> **INDICACIÓN A**
Reproduce del texto sobre la sepultura de Jesús todo lo que va desde "Hasta ese momento" hasta "define e iguala.".
> **INDICACIÓN B**
Contesta estas preguntas con lo que dice el texto sobre la sepultura de Jesús:
(i) ¿Dónde puso José el cuerpo de Jesús?
(ii) ¿Qué hizo rodar José hasta la entrada del sepulcro?
(iii) ¿Qué fuerza del amor nos descubrió Jesús, según el texto?

> **TEXTO DEL DOCUMENTO**

......

ESCRIBE Mateo: "José tomó el cuerpo, lo envolvió en una sábana limpia y lo puso en su sepulcro nuevo que había hecho excavar en la roca; luego, hizo rodar una gran piedra hasta la entrada del sepulcro y se fue" (Mt 27, 59-60). Todo ha terminado. Jesús ha muerto y yace en su sepultura. Su vida y su proyecto, como en tantas otras ocasiones, han sido finalmente destruidos. La soledad, el fracaso y la nada parecen imponer su eterna lógica, dura e inexorable.

Hasta ese momento su historia es ejemplar, pero no distinta: un hombre bueno que quiso entregar sus días al servicio de los demás, que nos habló con palabras apasionadas y nos descubrió la fuerza revolucionaria e imparable del amor, rinde su alma al imperio de la muerte. El Cristo de la dulzura y del perdón no escapa al humanísimo destino que nos define e iguala.

......

> **DATOS PROPORCIONADOS**
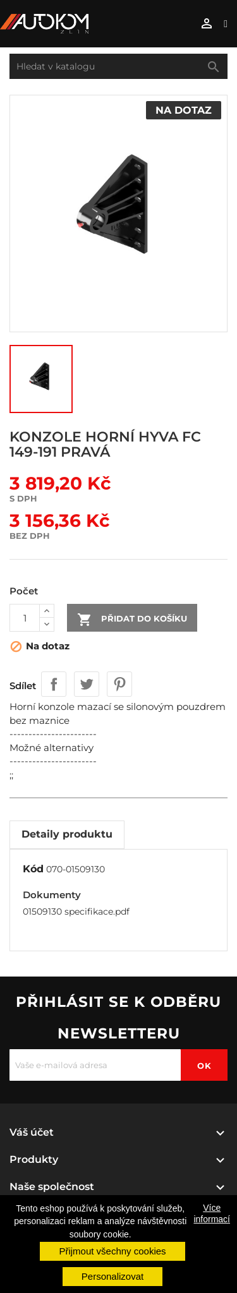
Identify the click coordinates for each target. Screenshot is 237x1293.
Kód (33, 869)
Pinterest (119, 684)
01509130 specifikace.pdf (76, 911)
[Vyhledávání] (118, 66)
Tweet (86, 684)
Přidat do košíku (132, 619)
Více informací (211, 1213)
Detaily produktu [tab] (66, 834)
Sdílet (53, 684)
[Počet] (24, 618)
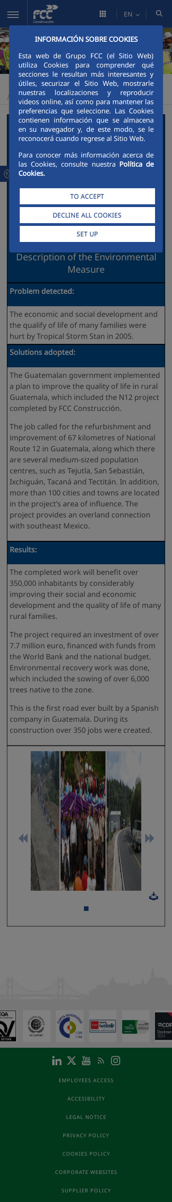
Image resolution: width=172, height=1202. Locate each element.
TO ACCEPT (87, 196)
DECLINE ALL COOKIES (87, 215)
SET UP (87, 234)
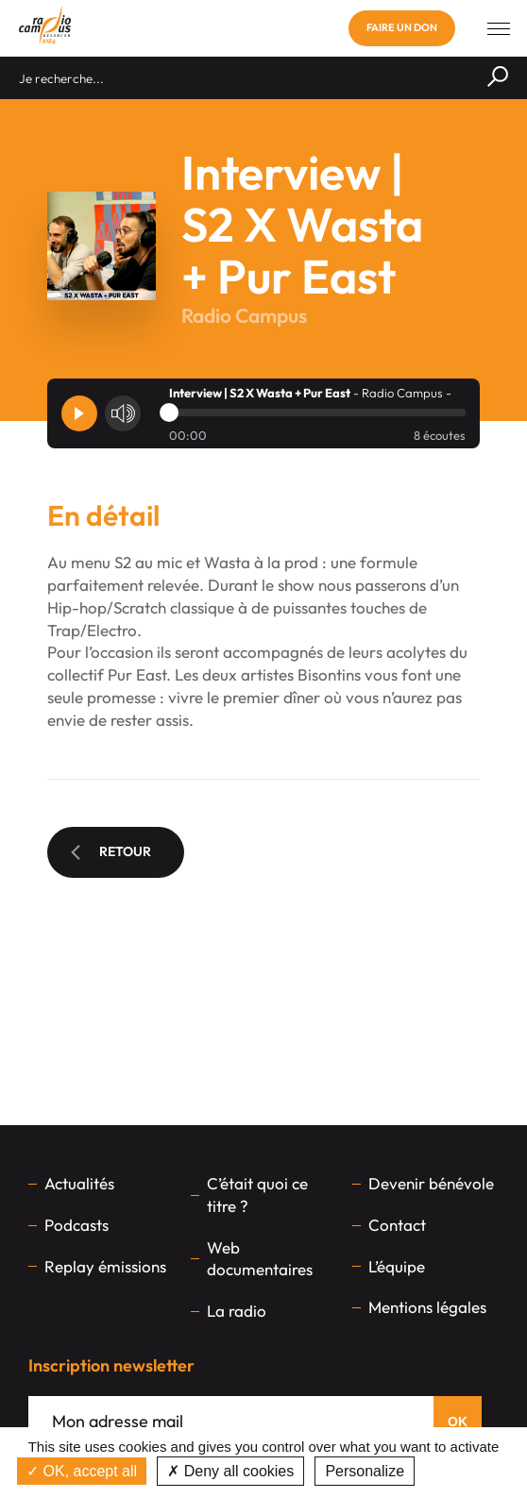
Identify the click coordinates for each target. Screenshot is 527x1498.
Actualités (79, 1183)
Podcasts (76, 1225)
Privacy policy (467, 1471)
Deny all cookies (230, 1471)
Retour (111, 851)
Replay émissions (105, 1266)
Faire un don (401, 27)
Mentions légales (427, 1307)
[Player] (79, 413)
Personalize (364, 1471)
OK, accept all (81, 1471)
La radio (236, 1311)
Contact (397, 1225)
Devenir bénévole (431, 1183)
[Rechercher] (497, 78)
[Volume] (123, 413)
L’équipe (396, 1266)
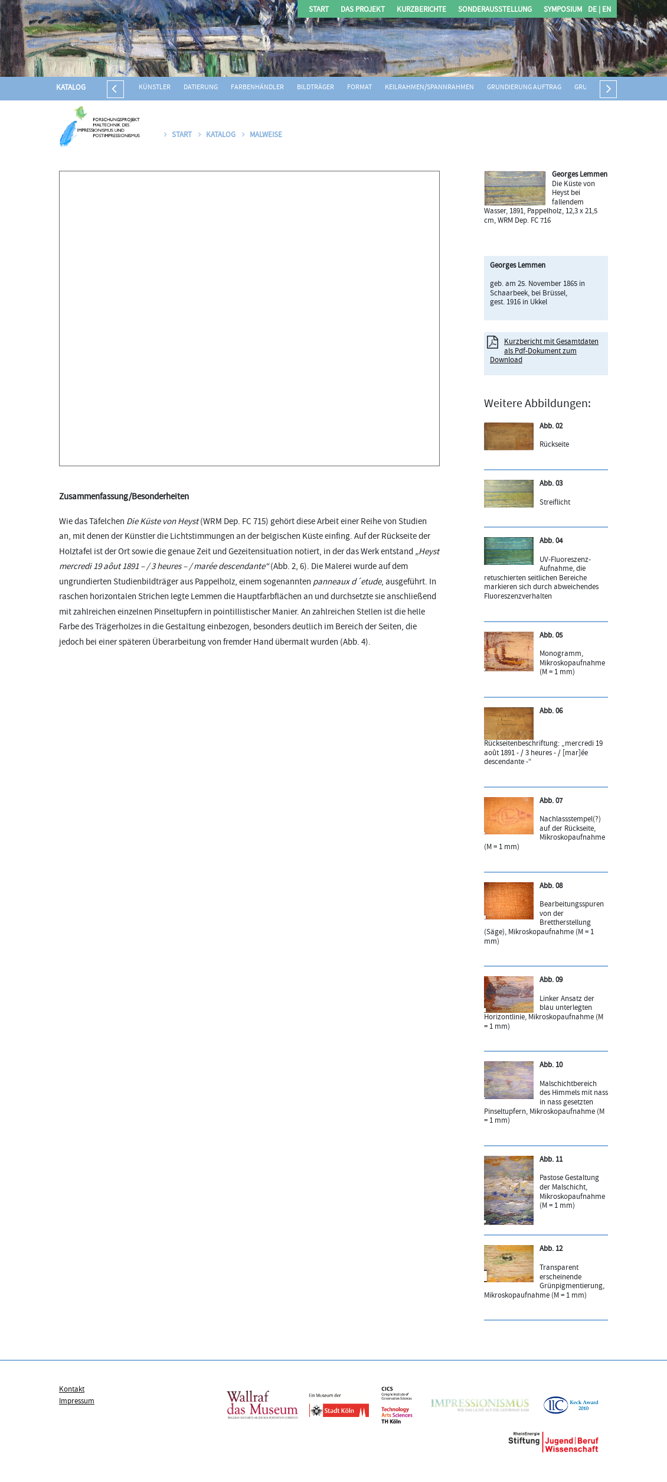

......

> **RESULTADO A**
Hasta ese momento su historia es ejemplar, pero no distinta: un hombre bueno que quiso entregar sus días al servicio de los demás, que nos habló con palabras apasionadas y nos descubrió la fuerza revolucionaria e imparable del amor, rinde su alma al imperio de la muerte. El Cristo de la dulzura y del perdón no escapa al humanísimo destino que nos define e iguala.

> **RESULTADO B**
(i) En su sepulcro nuevo, que había hecho excavar en la roca.
(ii) Una gran piedra.
(iii) La fuerza revolucionaria e imparable del amor.